The research group develops novel instrumentation for electrophysiological and multi-modal sensing, enabling both single‑subject and multi‑subject (hyperscanning) studies in naturalistic environments. Our expertise spans the entire signal chain from analog front‑end design to embedded systems, transducer development, synchronized data acquisition, and advanced signal processing of complex time‑series data.
This holistic, end‑to‑end approach positions us to address key challenges associated with high‑quality data collection in everyday life. Application areas include sleep research, social interaction, and long‑term physiological monitoring.
We have a strong track record in ear‑EEG instrumentation, multimodal biosignal acquisition, and wearable sensor integration, with multiple contributions that enable real‑life electrophysiology beyond traditional clinical setups. An increasing emphasis on hyperscanning allows us to conduct synchronized, multi‑participant recordings to study social and interactive dynamics through jointly measured neural and physiological signatures.
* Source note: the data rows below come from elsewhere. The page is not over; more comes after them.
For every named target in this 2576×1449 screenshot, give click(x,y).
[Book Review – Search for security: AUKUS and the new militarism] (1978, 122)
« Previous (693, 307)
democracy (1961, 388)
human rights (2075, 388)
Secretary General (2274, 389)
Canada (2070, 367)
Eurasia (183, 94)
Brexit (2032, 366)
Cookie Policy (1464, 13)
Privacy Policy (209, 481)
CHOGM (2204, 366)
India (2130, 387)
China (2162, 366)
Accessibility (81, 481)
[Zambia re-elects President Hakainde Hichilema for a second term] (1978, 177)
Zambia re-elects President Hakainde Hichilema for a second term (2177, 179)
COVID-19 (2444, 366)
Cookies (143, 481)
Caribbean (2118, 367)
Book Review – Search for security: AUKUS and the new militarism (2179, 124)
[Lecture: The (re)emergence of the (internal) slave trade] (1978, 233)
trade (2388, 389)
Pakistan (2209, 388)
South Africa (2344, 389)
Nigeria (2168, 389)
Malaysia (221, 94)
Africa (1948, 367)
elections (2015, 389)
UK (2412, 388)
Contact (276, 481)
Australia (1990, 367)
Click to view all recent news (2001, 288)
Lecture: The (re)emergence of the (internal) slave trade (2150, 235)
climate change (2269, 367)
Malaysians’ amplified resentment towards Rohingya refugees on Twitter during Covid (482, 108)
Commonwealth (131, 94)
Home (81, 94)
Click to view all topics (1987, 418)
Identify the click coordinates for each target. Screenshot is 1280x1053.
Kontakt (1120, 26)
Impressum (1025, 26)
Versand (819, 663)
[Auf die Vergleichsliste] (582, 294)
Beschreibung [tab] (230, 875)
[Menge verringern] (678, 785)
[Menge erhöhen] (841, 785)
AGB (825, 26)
A central ambition of the group is to bridge the gap between laboratory‑grade measurement precision and real‑world practicality. Our work encompasses the entire sensing signal chain—from analog instrumentation and transducer design to digitization, firmware development, and storage or real‑time streaming of raw physiological data.
This integrated engineering perspective has enabled us to develop robust sensing platforms capable of acquiring high‑quality EEG, ECG, EMG, PPG, IMU, and related biosignals under challenging real‑world conditions. Our systems support both short‑term experimental studies and long‑term ambulatory deployments, including overnight sleep recordings and complex interactive experiments.
These contributions underpin ongoing collaborations in clinical sleep research, behavioral neuroscience, and human–computer interaction, advancing the study of physiology in real‑life contexts without compromising data quality.